Я была бы вам верным другом; всегда готовая утешить ваши страдания и по возможности разделить вашу радость. И все же я не могу не радоваться тому, что встретила человека, способного распознать и отвергнуть подобное предложение. Два года назад я бы рискнула предложить вам дружбу, заметив в вас такое проявление гордости; но с тех пор я прошла через печальный процесс внутренних переживаний, и эти эмоции, столь неизбежно подавляемые, утратили свою простоту, свою пламенную красоту. Тогда не было ничего, чего я не могла бы открыть человеку, способному понять, — если бы я когда-либо встретила такого человека! Теперь же во мне звучат многие голоса души, которые я властно заставляю замолчать. Это проистекает не из какого-то конкретного обстоятельства или события, но из постепенного осознания реалий.

Я не могу пообещать вам безграничного доверия, но я могу пообещать, что никакая робкая осторожность, никакой высокомерный страх не помешают мне говорить вам правду о моих мыслях по любому предмету, который может оказаться у нас общим. Удовлетворит ли вас это? О, пусть так! Позвольте мне узнать вас».
^^^^^^^^
_СУТЬ ЗАДАНИЯ:_ Приведите продолжение текста выше о дружбе и откровенности, начиная сразу после его последней фразы.

_ЗАПИСАННЫЕ ДАННЫЕ:_
^^^^^^^^
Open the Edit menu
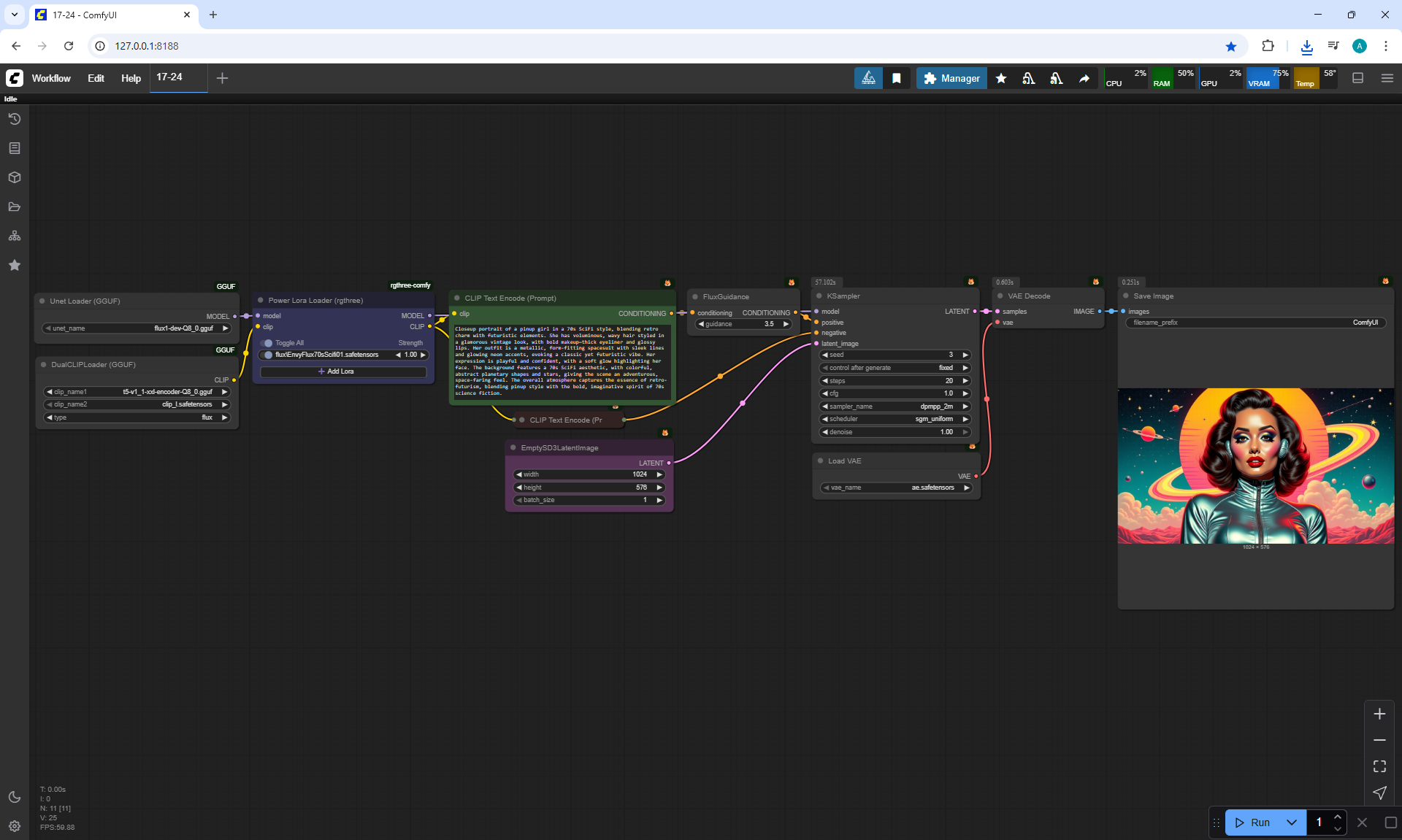 96,78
^^^^^^^^
_РЕЗУЛЬТАТ ЗАДАНИЯ:_
В постскриптуме она добавляет: «Никакой другой кузен или друг любого толка не должен видеть эту записку». И вот уже двадцать лет она лежит непрочитанной, но все двадцать лет мы оставались верны обетам того периода. И теперь это благородное сердце спит под бушующими волнами Атлантики, и я не испытываю ни малейшего смущения, являя миру это свидетельство чистого юношеского пыла. Быть может, это побудит некоторых мудрых житейских мудрецов, сомневающихся в возможности подобных отношений, пересмотреть основания своего скептицизма; или, если не это, то оно ободрит какие-то юные души, столь же искренние и жаждущие, как наши, довериться импульсу своего сердца и вкусить то благословение, что выпало на нашу долю.

Позвольте мне привести отрывки из других записок и писем, написанных Маргарет примерно в тот же период.

Субботний вечер, 1 мая 1830 г. — Святая луна и веселый ветер этой ночи манят на бдение у открытого окна; полуудовлетворенный интерес подталкивает меня жить, любить и погибнуть! в благородном, обиженном сердце Бэзила[D]; мой дневник, лежащий передо мной, искушает развить и истолковать пока еще лишь наполовину понятные раздумья ушедшей недели. Написание писем по сравнению со всем этим приобретает неприятный вид какой-то повинности. Тем не менее, после двухчасового раздумья, прекрасной основой для которого послужило это решение и его прелюдия, я решила принести это священное время в жертву вам.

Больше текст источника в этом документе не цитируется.